HABLEMOS DE LA TELE. Parcialidad o ceguera

La mañana del 4 de julio recién pasado, los equipos periodísticos de las distintas emisoras se desplegaron como habitualmente ante espectáculos tipo Teletón, tratando de banalizar los hechos políticos y sociales, convirtiéndolos en meros shows.

José Luis Córdova. Periodista. 07/07/2021. El histórico proceso constituyente y la campaña para las primarias presidenciales han develado una vez más la parcialidad y ceguera deliberada de las líneas editoriales de los canales de la televisión chilena, con honrosas excepciones.

La mañana del 4 de julio recién pasado, los equipos periodísticos de las distintas emisoras se desplegaron como habitualmente ante espectáculos tipo Teletón, tratando de banalizar los hechos políticos y sociales, convirtiéndolos en meros shows.

Así acompañaron a constituyentes más conocidos (como Malucha Pinto, Patricia Politzer o Arturo Zúñiga) desde sus hogares al ex Congreso Nacional -mostrando sus desayunos familiares- y otras “curiosidades” hasta que las fuerzas policiales desataron la represión de los manifestantes en las afueras de la instalación habilitada para el inicio del proceso que nos llevará a una nueva Constitución para Chile.

Primero se intentó minimizar, para después criminalizar las demostraciones ciudadanas en las calles que rodearon la actividad. Las imágenes mostraban, indistintamente, los “rostros” conocidos, la indumentaria tradicional de los representantes de nuestros pueblos originarios tratando de ocultar con ello la decidida manifestación de fuerza desplegada por los acompañantes de los constituyentes en las afueras de los patios del ex Congreso.

Fue inútil desconocer la violencia provocada por las fuerzas especiales de Carabineros a vista y paciencia de periodistas y convencionales que alteraron -posteriormente suspendieron- y finalmente alargaron innecesariamente el acto de aceptación en el cargo de los constituyentes para iniciar las labores para las que fueron electos.

La interrumpida interpretación del himno nacional, pese a que se había solicitado expresamente no incluirlo en el acto por respeto a las etnias originarias presentes, fue seguida con inusitada unción “patriótica” y a viva voz por los constituyentes de derecha.

Después, la elección de la mesa directiva se transmitió como un espectáculo cualquiera, con sus tensiones y manifestaciones de pesar o alegría según la victoria o derrota de los participantes.

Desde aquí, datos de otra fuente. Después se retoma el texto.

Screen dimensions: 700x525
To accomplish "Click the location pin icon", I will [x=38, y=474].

Fue notoria la ausencia de imágenes de las reacciones de la menguada representación de la derecha.

Tras el día inaugural, con la satisfacción de instalar en la presidencia a la destacada dirigente y académica de origen mapuche Elisa Loncón y del abogado constitucionalista Jaime Bassa en la vicepresidencia, se abrió un nuevo flanco por la negligencia o desidia del Gobierno que no cumplió la tarea de facilitar técnica, administrativa y logísticamente el desarrollo de la instalación de la Convención.

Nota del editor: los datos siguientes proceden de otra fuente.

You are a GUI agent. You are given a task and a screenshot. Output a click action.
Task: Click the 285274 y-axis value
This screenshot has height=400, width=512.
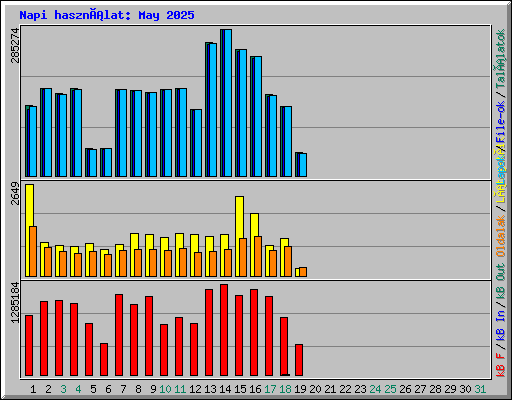[15, 45]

Las críticas al respecto vinieron desde los representantes de la derecha hasta los independientes sin distinción y le costó el puesto al encargado de la secretaría general de la Presidencia, Francisco Encina, el eslabón más delgado de la cadena ejecutiva.

Asimismo, el debate político presidencial programado posteriormente por el canal La Red fue directamente perjudicado por la actitud de los poderosos consorcios CNN-CHV, TVN-24 Horas y Canal 13 que exigió exclusividad a los presidenciables de Chile Vamos y estos se marginaron “voluntariamente” del debate en La Red.

Aunque Mario Desbordes e Ignacio Briones desoyeron el supuesto acuerdo de no participar en el espacio, el programa en La Red -con la moderación de Julia Vial y los periodistas Mónica González, Alejandra Matus y Santiago Pavlovic- reivindicó el rol de comunicadores profesionales serios y responsables que debería constituirse en modelos para hiperventilados personajes como Matías del Río, Mónica Rincón o Constanza Santa María que exceden con creces su protagonismo.

Ello en desmedro de la imparcialidad y el respeto a las ideas que las líneas editoriales de los canales que representan claramente no comparten y afectan la exposición libre de programas y propuestas de los candidatos partidarios de profundas transformaciones en nuestro país. Parcialidad o ceguera.